== SUPPLIED RECORDS

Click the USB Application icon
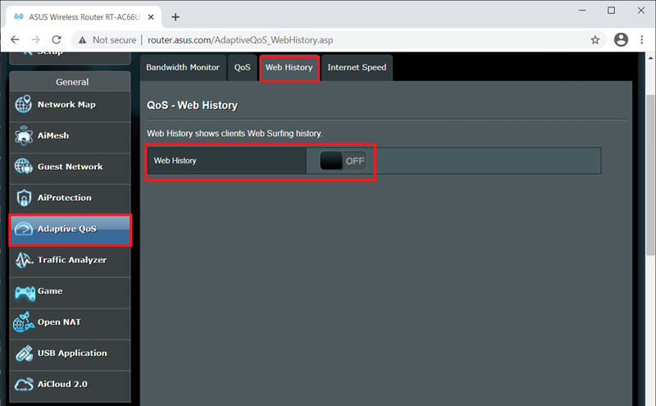This screenshot has width=656, height=406. pos(23,354)
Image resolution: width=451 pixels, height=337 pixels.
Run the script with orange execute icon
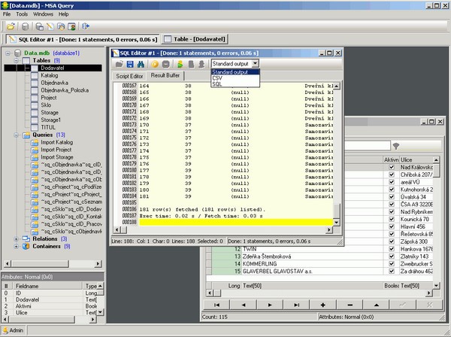(x=155, y=64)
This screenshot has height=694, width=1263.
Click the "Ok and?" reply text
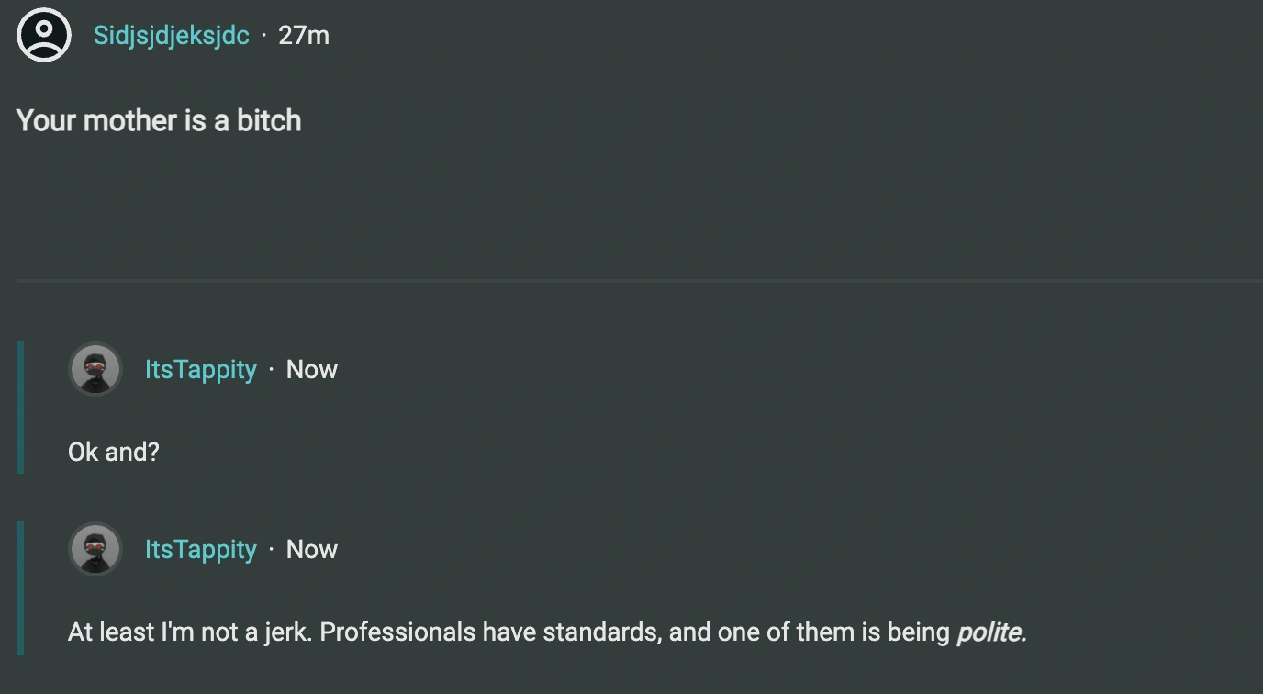tap(114, 452)
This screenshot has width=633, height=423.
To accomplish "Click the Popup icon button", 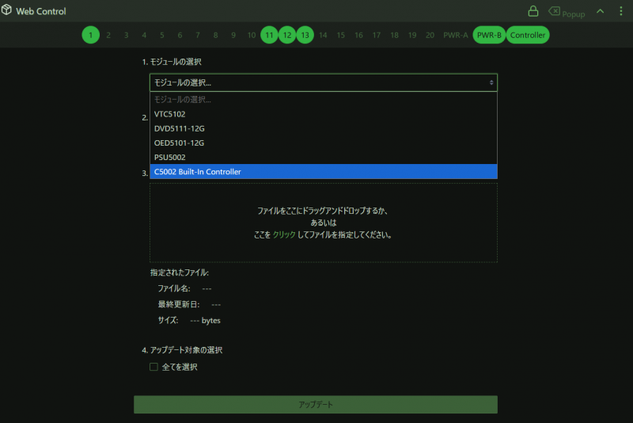I will click(x=567, y=13).
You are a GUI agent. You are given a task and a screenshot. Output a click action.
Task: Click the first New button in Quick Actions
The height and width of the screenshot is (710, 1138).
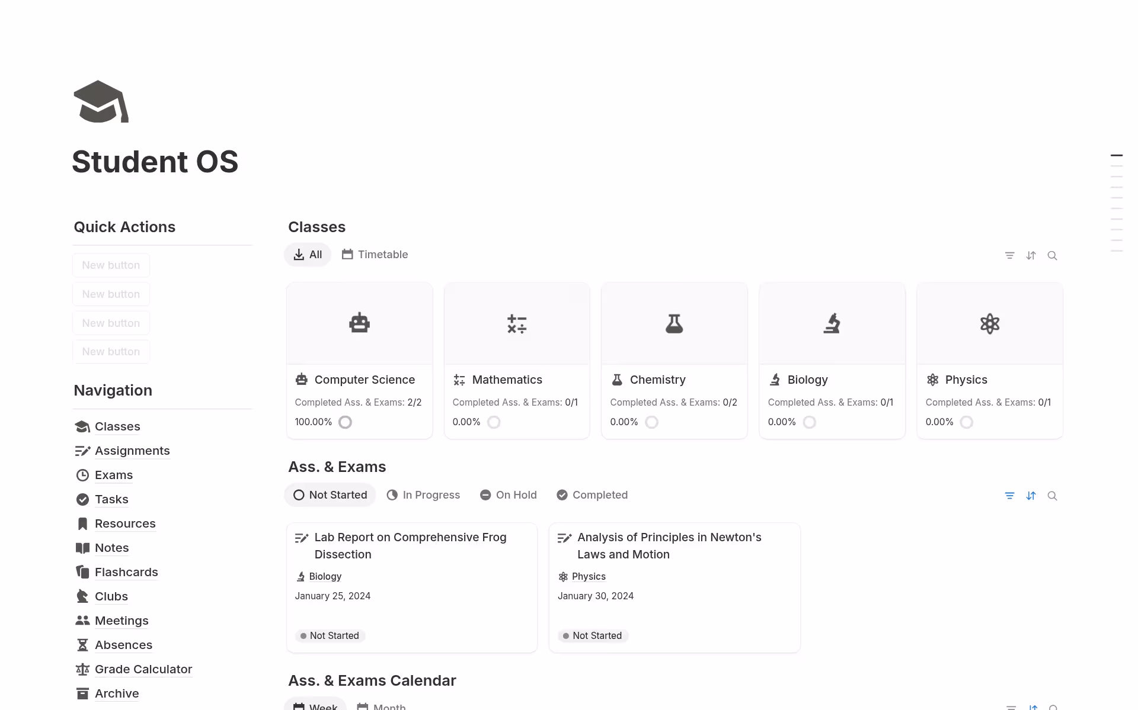point(111,265)
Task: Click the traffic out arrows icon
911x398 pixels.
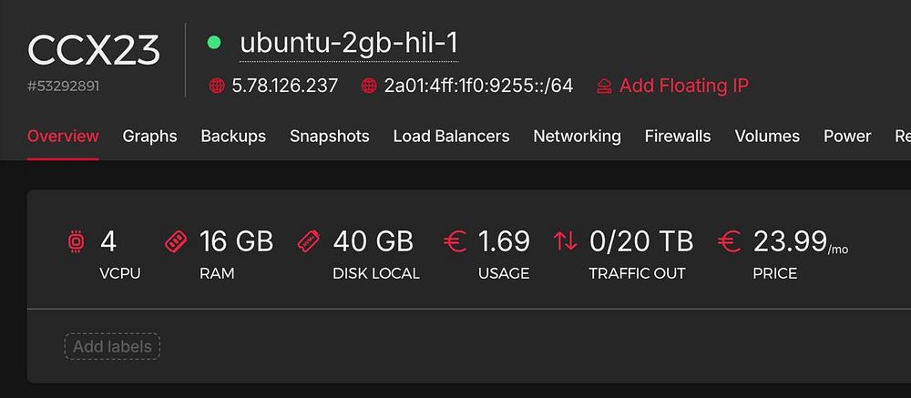Action: (x=565, y=241)
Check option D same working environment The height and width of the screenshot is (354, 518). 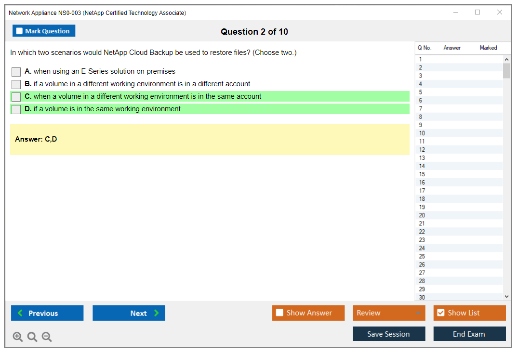[16, 109]
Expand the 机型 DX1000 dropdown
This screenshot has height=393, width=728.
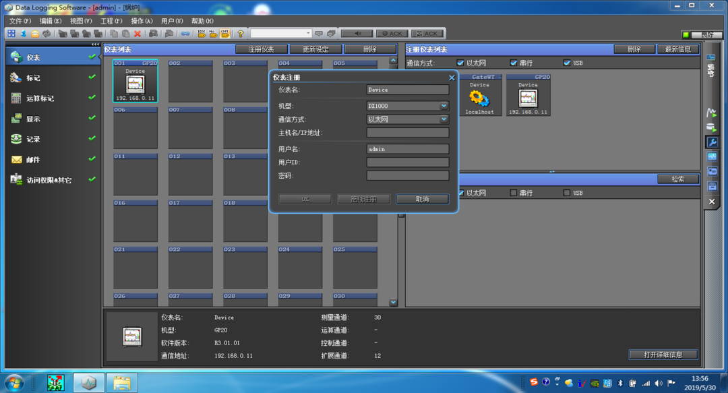[444, 106]
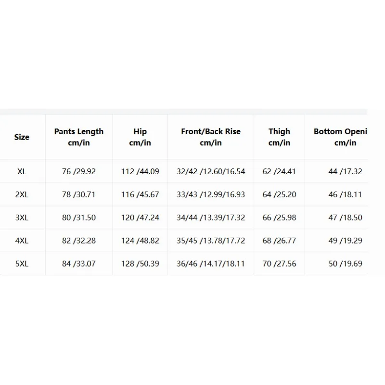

====

# WHAT THE TASK ASKS:
Starting at the line above that holds "You are a GUI", return each line up to and including the one that holds "Task: Click the traffic out arrows icon", exactly as written, minus any pictures.

# RESPONSE TO THE EXERCISE:
You are a GUI agent. You are given a task and a screenshot. Output a click action.
Task: Click the first New button in Quick Actions
The height and width of the screenshot is (710, 1138).
point(111,265)
Task: Click the traffic out arrows icon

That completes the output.